Lutheran minister
Born in Pembroke, Ontario, Neuhaus was one of eight children of a Lutheran minister. Although he had dropped out of high school at 16 to operate a gas station in Texas, he graduated from Concordia Theological Seminary, then in St. Louis, Missouri in 1960 he was ordained a Lutheran minister, later serving as pastor of St. John the Evangelist Church, a poor predominantly black and Hispanic congregation in Williamsburg, Brooklyn. From the pulpit he addressed civil rights and social justice concerns and spoke against the Vietnam War. In the late 1960s he gained national prominence when together with the Jesuit priest Daniel Berrigan and the Rabbi Abraham Joshua Heschel he founded Clergy and Laymen Concerned About Vietnam. He was active in the Lutheran "Evangelical Catholic" movement and spent time at Saint Augustine's House, the Benedictine-Lutheran Monastery, in Oxford, Michigan. He was active in liberal politics until
Roe v. Wade was handed down in 1973 which changed his perspective. He became a member of the growing neoconservative movement and an outspoken advocate of "democratic capitalism". He also avocated faith-based policy initiatives based upon Judeo-Christian values by the federal government. He is the originator of "Neuhaus's Law", which states that "Where orthodoxy is optional, orthodoxy will sooner or later be proscribed".

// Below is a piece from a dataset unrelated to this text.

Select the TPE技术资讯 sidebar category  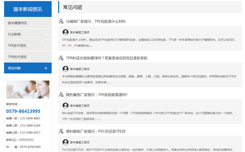[x=28, y=45]
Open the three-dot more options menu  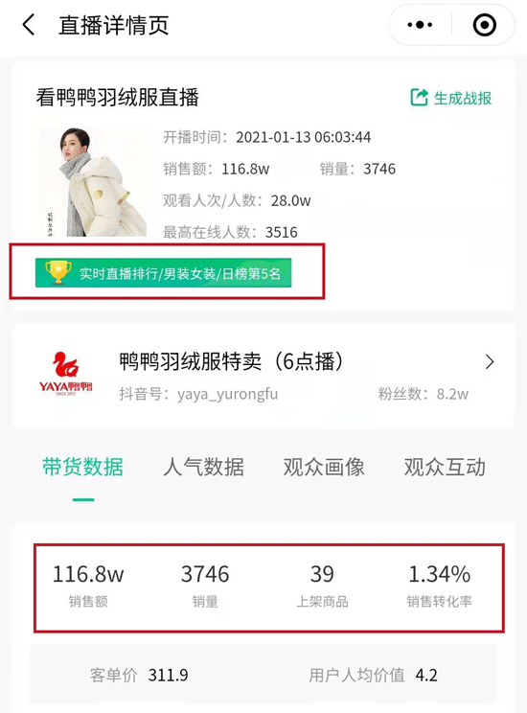[420, 25]
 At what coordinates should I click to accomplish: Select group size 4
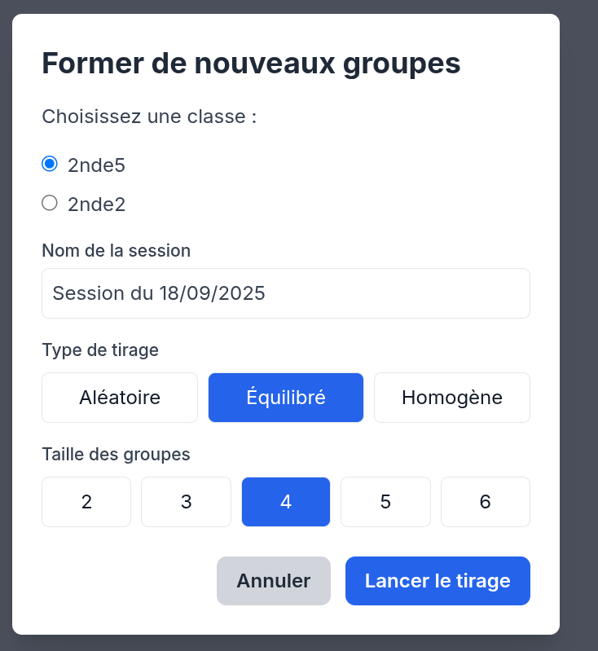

Neuhaus helped to found the Institute on Religion and Democracy in 1981 and remained on its board until his death. He wrote its founding document, "Christianity and Democracy." In 1984, Neuhaus established the Center for Religion and Society as part of the Rockford Institute, which also publishes
Chronicles. He and the center were "forcibly evicted" from the Institute in 1989 under disputed circumstances. In 1990, Neuhaus founded the Institute on Religion and Public Life, and its journal
First Things, an ecumenical journal "whose purpose is to advance a religiously informed public philosophy for the ordering of society."
Roman Catholic priest
In the same year he converted and was received into the Roman Catholic Church on September 8, 1990.Neuhaus had belonged to and was ordained in the Lutheran Church-Missouri Synod, the conservative wing of American Lutheranism. He subsequently had joined the American Lutheran Church, a predecessor of the Evangelical Lutheran Church in America. A year after his conversion, he was ordained by John Cardinal O'Connor as a priest of the Archdiocese of New York. He was a commentator for the Catholic television network EWTN during the funeral of Pope John Paul II and the election of Pope Benedict XVI.Neuhaus expressed a strong hope in universal salvation, but stopped short of teaching it as a doctrine, emphasizing it as a hope, not a belief. "In sum: we do not know; only God knows; but we may hope." He wrote:
that absolutely no one is beyond the reach of God’s love in Christ. All are found, and therefore are not lost. That some may choose not to accept the gift of being found is quite another matter. We pray and hope that all will accept the gift of salvation that is most surely available to all. At least for Catholics, the teaching is definitive: God denies no one the grace necessary for salvation.
Similar to Cormac Cardinal Murphy-O'Connor Neuhaus said that it cannot be known if hell is populated by anyone.
Neuhaus made a posthumous appearance in the 2010 award-winning film, The Human Experience. In addition, his voice is featured in the narration of the film and the film's trailer.
Political significance
In later years, Fr. Neuhaus compared the pro-life struggle to the civil rights movement of the Sixties. During the 2004 Presidential campaign he was a leading advocate for denying Communion to Catholic politicians who supported abortion and voted against Church teaching on life issues. It was a mistake, he declared, to isolate abortion "from other issues of the sacredness of life"
He promoted ecumenical dialogue and social conservatism. Along with Charles Colson, he edited
Evangelicals and Catholics Together: Toward a Common Mission. This ecumenical manifesto sparked much debate; some Catholics and Evangelicals claimed that Neuhaus and Colson had compromised major doctrines to promote a neoconservative agenda and had unfairly demanded that both branches of Christianity stop trying to convert the other's members.
A close, yet unofficial, advisor of President George W. Bush, Neuhaus advised Bush, who called him "Father Richard", on a range of religious and ethical matters, including abortion, stem-cell research, cloning, and the defense of marriage amendment. In 2005, under the heading of "Bushism Made Catholic" Neuhaus was named one of the "25 Most Influential Evangelicals in America" by
Time Magazine:
Bushism Made Catholic: When Bush met with journalists from religious publications last year, the living authority he cited most often was not a fellow Evangelical but a man he calls Father Richard, who, he explained, "helps me articulate these [religious] things." A senior Administration official confirms that Neuhaus "does have a fair amount of under-the-radar influence" on such policies as abortion, stem-cell research, cloning and the defense-of-marriage amendment. Time Magazine, Feb. 5, 2005
Neuhaus died from complications of cancer in New York, on January 8, 2009, aged 72.